Google Contacts Import Error Messages Explained

Google Contacts displays different error messages depending on what went wrong. Identifying the exact message you received helps narrow the cause immediately.

1

“Select a CSV or vCard file under 20 MB” – the file exceeds Google’s 20 MB upload limit. This typically happens when the VCF file contains embedded contact photos encoded in Base64, which can inflate file size dramatically. A file with 500 contacts and photos can easily exceed 50 MB.

2

“Can’t import contacts” – a generic failure message that appears when Google’s parser encounters structural problems in the VCF file. This includes missing BEGIN:VCARD or END:VCARD tags, invalid property syntax, or data that violates Google’s field-level limits.

3

“Gmail is temporarily unable to access your Contacts” – a server-side issue rather than a file format problem. This occurs during Google service outages, account sync conflicts, or when Google’s backend is overloaded. The VCF file itself may be perfectly valid.

4

“The file you’re importing isn’t formatted for Google Contacts” – typically appears when the uploaded file is not a valid VCF or CSV. This happens if the file extension was changed manually, the file was corrupted during download, or a non-VCF file was renamed to .vcf.

5

Import completes but contact count is wrong – Google reports success but fewer contacts appear than expected. This is a partial import failure where Google skipped entries it could not parse while importing the rest silently. No error message is shown for the skipped contacts.

8 Reasons Google Contacts Rejects a VCF File

1. File Exceeds 20 MB

Google Contacts enforces a strict 20 MB upload limit per import (photos not counted toward the limit in some documentation, but included in others; in practice, the browser checks total file size). The most common cause of oversized VCF files is embedded contact photos. Each photo stored as a Base64-encoded PHOTO property adds 30 to 100 KB per contact. A file with 500 contacts that include photos can easily reach 25 to 50 MB, well over the limit.

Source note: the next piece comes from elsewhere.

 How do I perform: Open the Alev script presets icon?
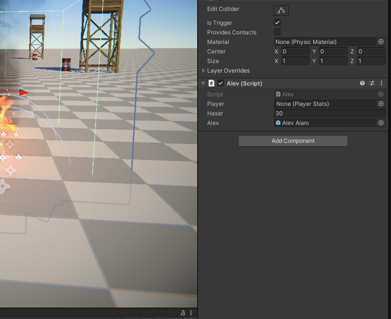click(x=372, y=84)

2. Over 3,000 Contacts in One Import

While Google’s published limit is 25,000 contacts per account, importing more than approximately 3,000 contacts in a single VCF file frequently triggers timeouts or silent failures. The web interface was not designed for bulk operations at that scale. Users consistently report that files with 2,000 to 3,000 contacts import successfully, while files with 5,000 or more contacts fail or import partially.

3. Account Quota Reached (25,000 Contacts)

Each Google account can store a maximum of 25,000 contacts. If your account already holds 20,000 contacts and you try to import a VCF file with 10,000 entries, the import will fail once the 25,000 ceiling is reached. Google does not display the quota limit clearly during the import process, so the failure message is often the generic “Can’t import contacts” rather than something specific about quota.

4. Invalid VCF Structure

Every valid vCard entry must start with BEGIN:VCARD and end with END:VCARD, and must contain at minimum a VERSION and FN (formatted name) property. If your VCF file has mismatched BEGIN/END tags, is missing required properties, or contains entries where the structured syntax is broken, Google’s parser will reject those entries. Common sources of structural problems include files created by buggy export tools, files that were manually edited in a text editor without following vCard syntax rules, and files truncated during download or email transfer.

5. Individual Contact Exceeds Field Limits

Google enforces per-contact limits that are stricter than most users expect. Each contact cannot exceed 128 KB total, 500 fields, and 1,024 characters per field (except for the Notes field). CRM exports frequently violate these limits because they pack custom fields, activity histories, and long notes into each contact entry. A single contact with extensive notes, multiple addresses, and dozens of custom fields can easily exceed 128 KB or 500 fields.

6. Encoding or Character Issues

Google Contacts works best with UTF-8 encoded files. While Google’s parser handles most encoding variations reasonably well, files using legacy encodings like Shift-JIS, EUC-KR, or Windows-1252 with quoted-printable encoding can cause import failures for individual entries. The import may succeed for contacts with ASCII-only names while failing for contacts with names in non-Latin scripts, resulting in a partial import where the contact count does not match.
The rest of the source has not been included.